Contrasted with the biggest one, Hunger Games, I'd say the biggest difference is the depth of world-building. In Hunger Games a lot of time is spent establishing the characters and the world they inhabit. While the same is also present in Battle Royale, it's much narrower in scope, with most of the time being spent looking over the shoulders and into the minds of the various students. (Compared to Hunger Games, which - if I recall correctly - only had a single PoV character.)
The other comparison at hand would be to Orwell's 1984, which is often mentioned alongside Huxley's Brave New World. When I started reading Battle Royale, for some reason I expected something more along the lines of those two, so I've been surprised when it turned out so action-packed.

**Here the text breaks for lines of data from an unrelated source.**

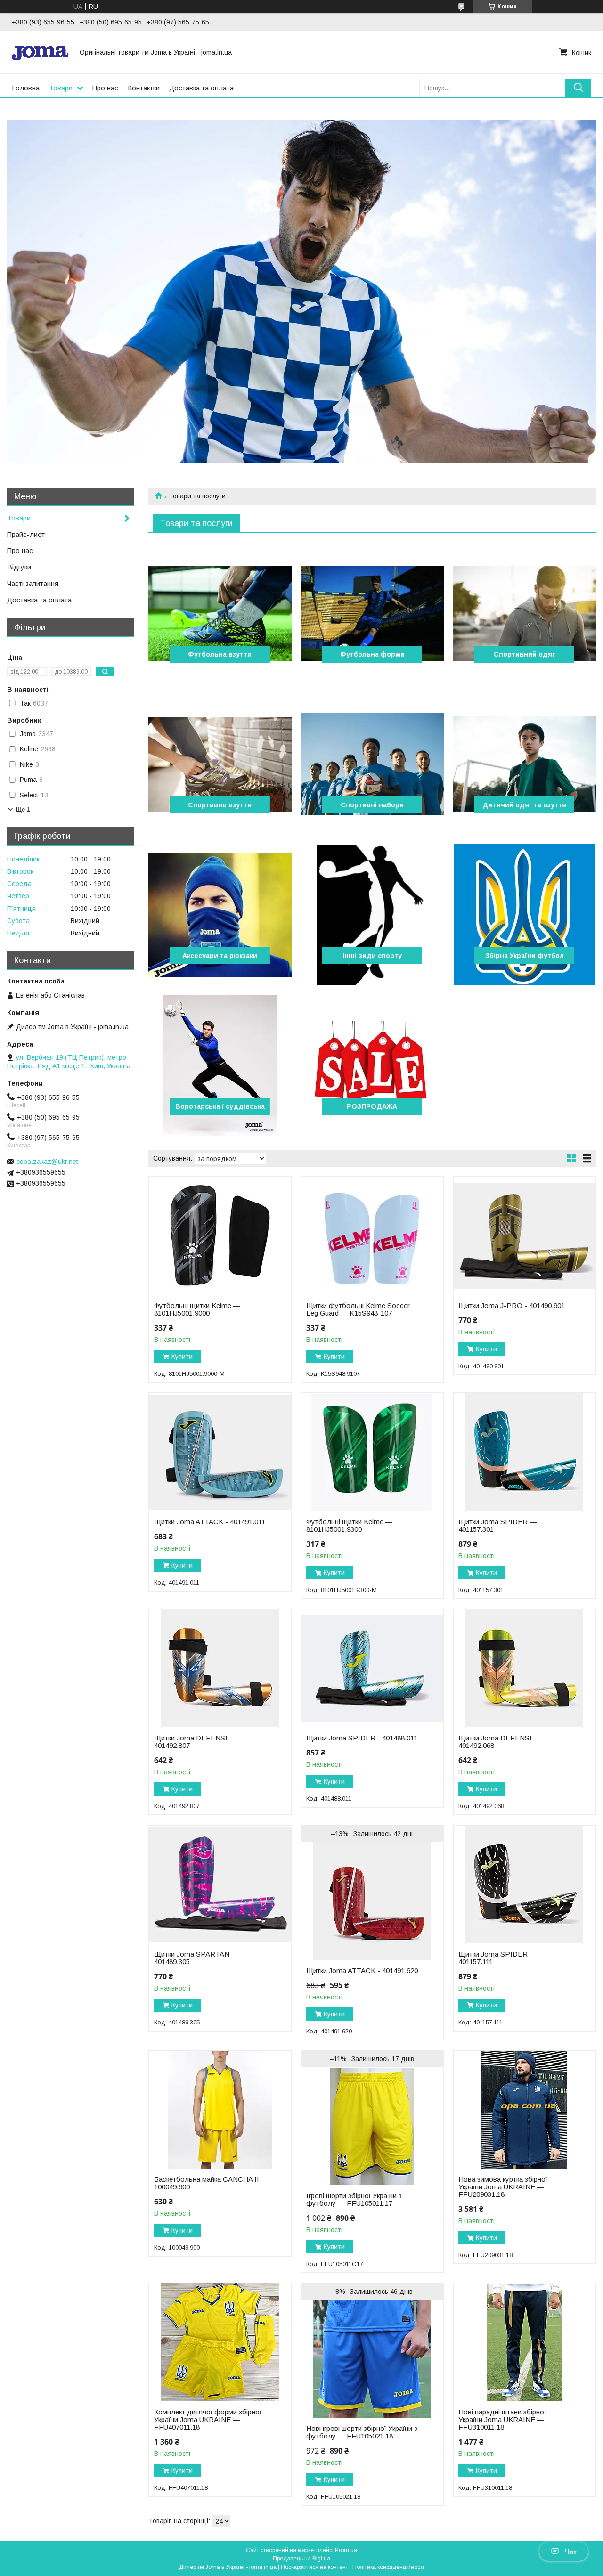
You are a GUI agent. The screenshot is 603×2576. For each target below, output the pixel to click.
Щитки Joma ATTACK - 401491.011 (209, 1522)
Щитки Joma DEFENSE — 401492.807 (196, 1741)
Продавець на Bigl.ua (301, 2558)
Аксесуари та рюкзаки (219, 955)
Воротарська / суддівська (220, 1106)
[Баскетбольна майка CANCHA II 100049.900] (219, 2110)
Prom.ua (346, 2550)
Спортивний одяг (524, 654)
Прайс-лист (26, 534)
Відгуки (19, 567)
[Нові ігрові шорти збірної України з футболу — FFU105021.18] (372, 2359)
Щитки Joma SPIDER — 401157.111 (497, 1958)
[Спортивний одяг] (524, 613)
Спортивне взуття (220, 805)
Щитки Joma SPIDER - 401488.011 (361, 1738)
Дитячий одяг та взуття (524, 805)
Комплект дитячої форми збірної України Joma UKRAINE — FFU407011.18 (207, 2419)
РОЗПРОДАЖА (372, 1106)
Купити (182, 1356)
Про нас (105, 88)
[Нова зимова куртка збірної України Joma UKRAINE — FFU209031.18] (524, 2110)
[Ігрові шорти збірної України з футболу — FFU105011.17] (372, 2126)
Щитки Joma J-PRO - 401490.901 (511, 1305)
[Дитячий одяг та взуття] (524, 764)
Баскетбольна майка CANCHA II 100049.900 (206, 2183)
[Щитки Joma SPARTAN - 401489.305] (219, 1884)
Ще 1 (23, 809)
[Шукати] (578, 88)
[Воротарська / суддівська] (219, 1065)
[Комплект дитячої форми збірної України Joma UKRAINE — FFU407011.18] (219, 2342)
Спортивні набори (372, 805)
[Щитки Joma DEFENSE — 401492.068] (524, 1668)
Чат (571, 2551)
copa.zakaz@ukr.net (47, 1161)
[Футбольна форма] (372, 613)
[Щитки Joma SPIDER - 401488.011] (372, 1668)
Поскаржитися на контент (314, 2567)
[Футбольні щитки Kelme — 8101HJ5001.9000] (219, 1236)
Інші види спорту (372, 955)
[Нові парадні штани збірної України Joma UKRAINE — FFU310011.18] (524, 2342)
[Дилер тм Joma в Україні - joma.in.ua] (40, 52)
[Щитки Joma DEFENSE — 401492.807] (219, 1668)
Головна (26, 88)
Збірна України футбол (524, 955)
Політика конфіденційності (388, 2567)
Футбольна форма (372, 654)
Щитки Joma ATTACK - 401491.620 (362, 1971)
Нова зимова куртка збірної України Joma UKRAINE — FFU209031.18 (502, 2187)
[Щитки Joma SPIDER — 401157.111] (524, 1884)
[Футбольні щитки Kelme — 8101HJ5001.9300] (372, 1452)
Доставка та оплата (201, 88)
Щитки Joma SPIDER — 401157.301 (497, 1525)
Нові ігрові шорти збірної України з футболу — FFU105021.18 (361, 2432)
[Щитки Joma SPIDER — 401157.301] (524, 1452)
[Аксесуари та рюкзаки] (219, 914)
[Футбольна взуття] (219, 613)
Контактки (144, 88)
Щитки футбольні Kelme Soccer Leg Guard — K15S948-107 (358, 1309)
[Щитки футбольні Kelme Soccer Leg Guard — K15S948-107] (372, 1236)
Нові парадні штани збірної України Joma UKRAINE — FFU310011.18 (502, 2419)
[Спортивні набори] (372, 764)
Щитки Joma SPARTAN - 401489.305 (194, 1958)
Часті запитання (32, 583)
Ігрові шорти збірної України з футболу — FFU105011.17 (354, 2199)
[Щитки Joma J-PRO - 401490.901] (524, 1236)
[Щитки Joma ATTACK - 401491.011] (219, 1452)
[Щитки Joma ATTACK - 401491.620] (372, 1901)
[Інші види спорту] (372, 914)
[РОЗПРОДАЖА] (372, 1065)
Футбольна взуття (220, 654)
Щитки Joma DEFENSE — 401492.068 (500, 1741)
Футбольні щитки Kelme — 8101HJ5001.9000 (197, 1309)
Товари (61, 88)
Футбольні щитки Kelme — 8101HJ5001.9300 (349, 1525)
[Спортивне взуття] (219, 764)
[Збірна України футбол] (524, 914)
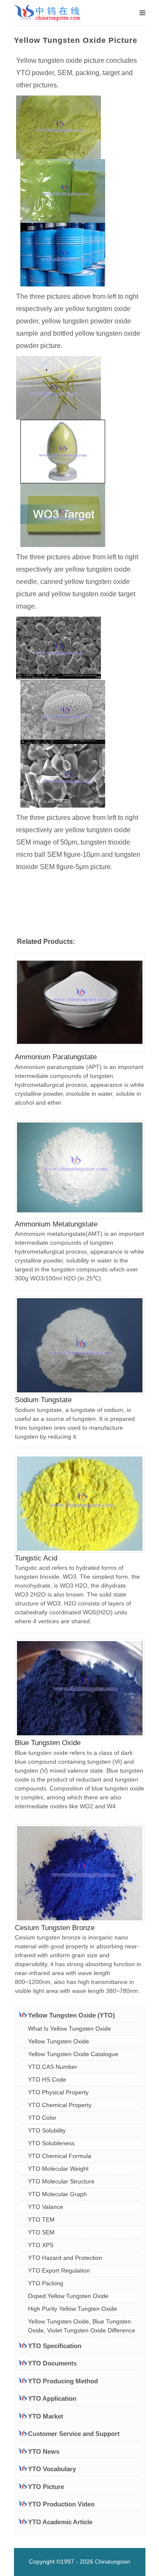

I definitely see strong similarities with 1984; it, too, depicts a successful totalitarian regime that keeps its citizens in check with brutal efficiency, even though the methods differ.
If 1984's ruling class uses the stick more than anything else, citizens of the Brave New World mostly get the carrot (and, of course, a metric ton of brainwashing). In this regard, Battle Royale falls somewhere in between - a ruthlessly efficient and cruel system, which also gives its citizens some leeway, to appease them and to make them reluctant to rebel. (But these topics are again less developed here than in 1984 or BNW.)
I'm giving it 5 stars, because I ended up liking it more than I expected. However, if you haven't read the Hunger Games trilogy yet, perhaps it would be better to start there. I think it's better tailored for the sensibilities of a modern YA reader.